E più avanti scrive: "Oggi, le potenze occidentali si sono lanciate nella guerra libica dall'esito incerto. Probabilmente sarà un pantano. Ma riuscirà a distrarre il mondo dalla rivolta araba in corso? Forse. Riuscirà a cacciare Gheddafi? Forse. Se Gheddafi se ne andrà, cosa verrà dopo? Persino i portavoce statunitensi temono che possa essere sostituito dalla sua cricca o da al-Qaeda, o da entrambi."

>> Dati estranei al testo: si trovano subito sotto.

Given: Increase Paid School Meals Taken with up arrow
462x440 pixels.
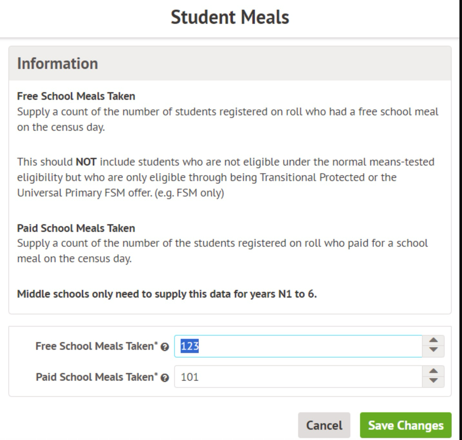Looking at the screenshot, I should (433, 371).
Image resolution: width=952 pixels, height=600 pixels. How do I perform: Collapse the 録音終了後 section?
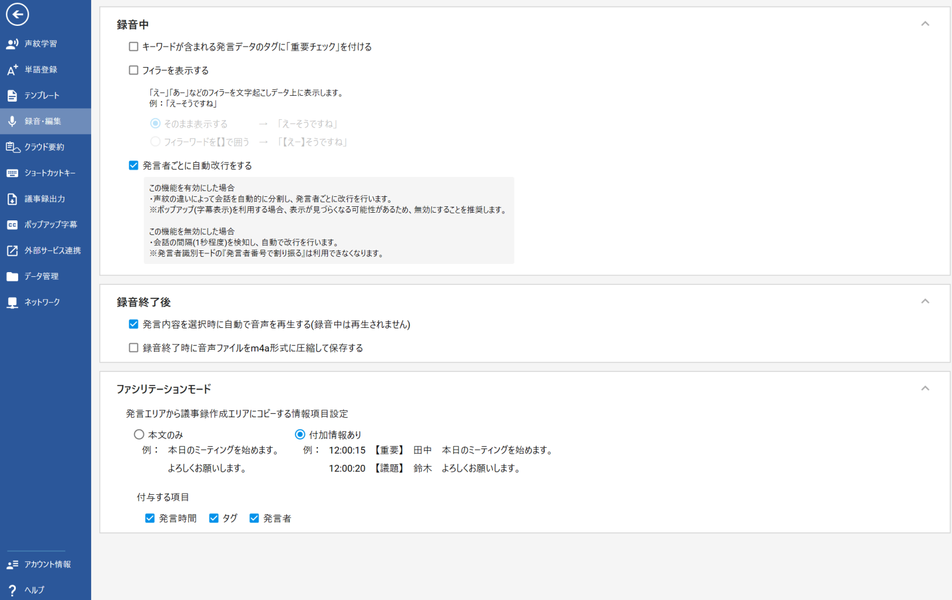[925, 301]
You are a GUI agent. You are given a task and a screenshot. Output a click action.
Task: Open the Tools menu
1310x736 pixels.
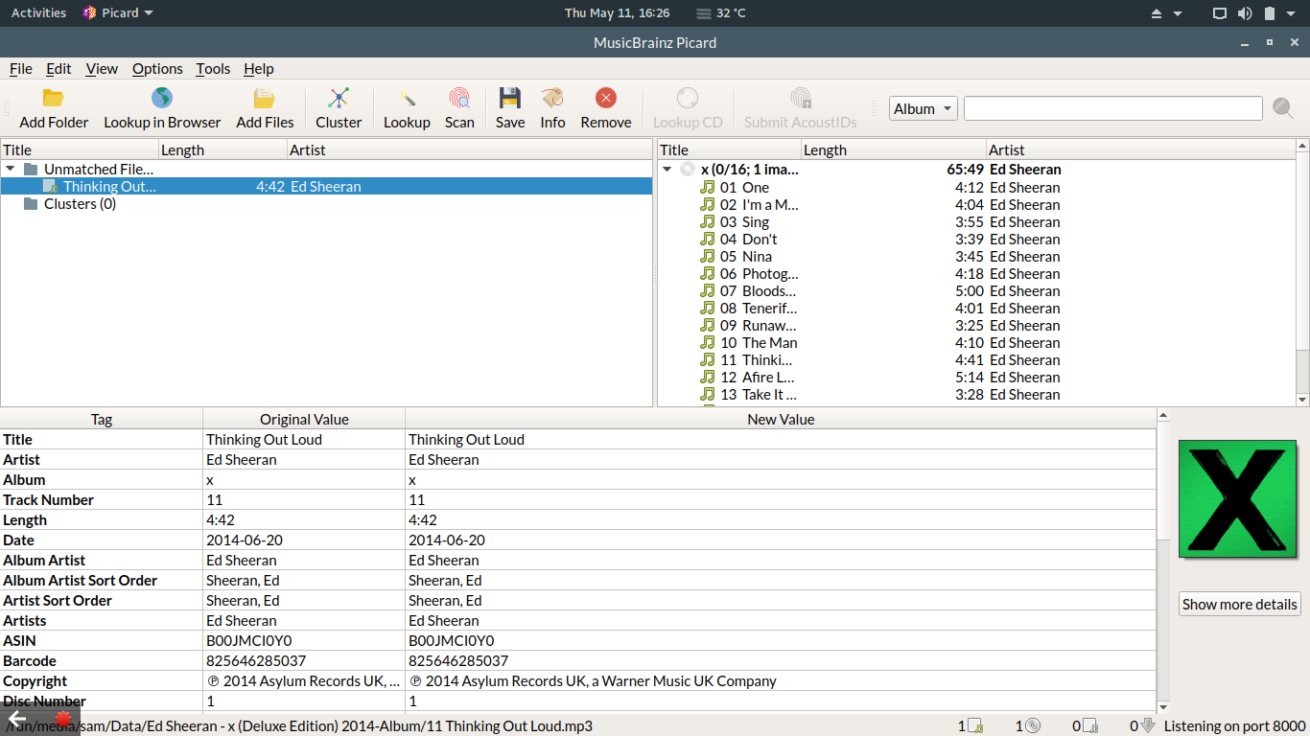coord(213,69)
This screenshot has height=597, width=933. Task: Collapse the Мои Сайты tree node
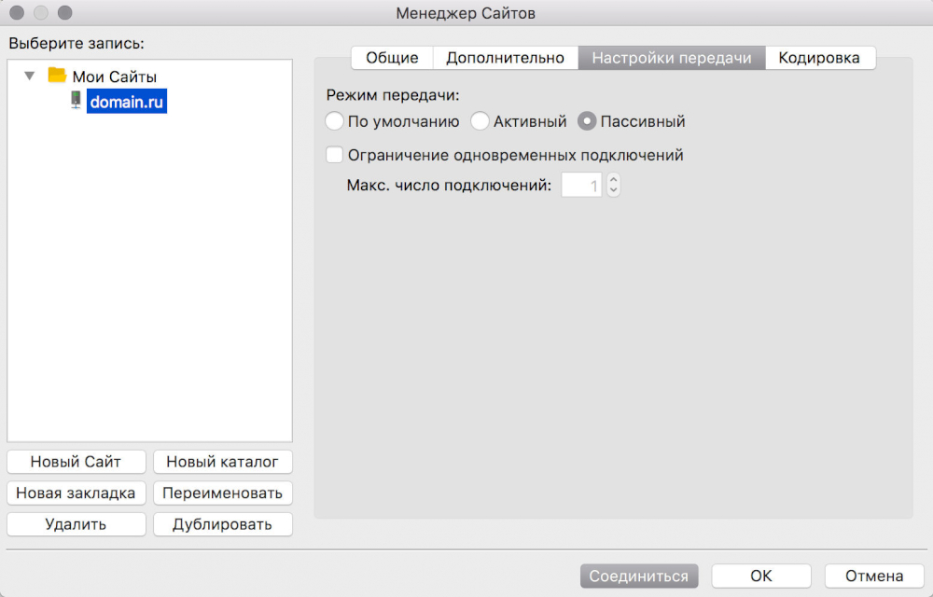(30, 76)
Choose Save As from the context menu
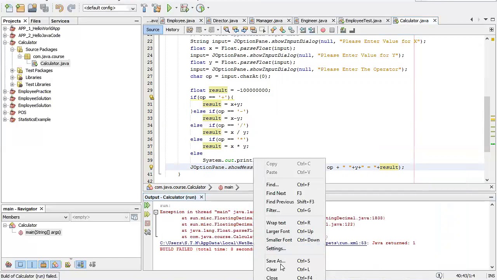 point(275,261)
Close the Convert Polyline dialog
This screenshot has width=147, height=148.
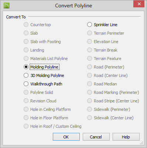coord(139,4)
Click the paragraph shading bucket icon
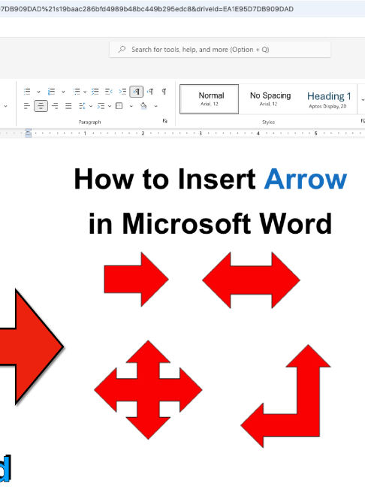The width and height of the screenshot is (365, 487). pyautogui.click(x=143, y=106)
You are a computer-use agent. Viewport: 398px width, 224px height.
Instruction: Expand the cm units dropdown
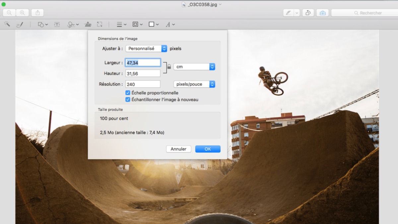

Wallerstein, come me si pone e pone domande, problematizza e cerca di riflettere sui 'vantaggi e gli svantaggi', sulle possibili conseguenze di azioni così complesse e molto spesso irreversibili.
Come la scelta del nucleare come fonte di energia. In questo caso possiamo provare a fare (e farci!) domande, a problematizzare, prima di vivere le conseguenze, in questo caso irreversibili, di un progetto così potenzialmente rischioso. Non siamo già al 'dopo' ma abbiamo ancora un po' di tempo per riflettere, per informarci, per discutere. E per decidere.
Siamo sicuri che il nucleare è veramente l'unica opzione possibile per noi?
Quali altre possibilità abbiamo? Quali sono le fonti di energia alternative al nucleare che possiamo concretamente considerare?
Quali sono i vantaggi e gli svantaggi di queste rispetto alla opzione nucleare?
Quale scelta è veramente sostenibile... per noi e per chi ci sarà dopo di noi?
Credo che possiamo e dobbiamo riflettere considerando anche questo punto di vista: come ci fa sentire prendere una decisione così importante e irreversibile nei confronti di chi verrà dopo di noi?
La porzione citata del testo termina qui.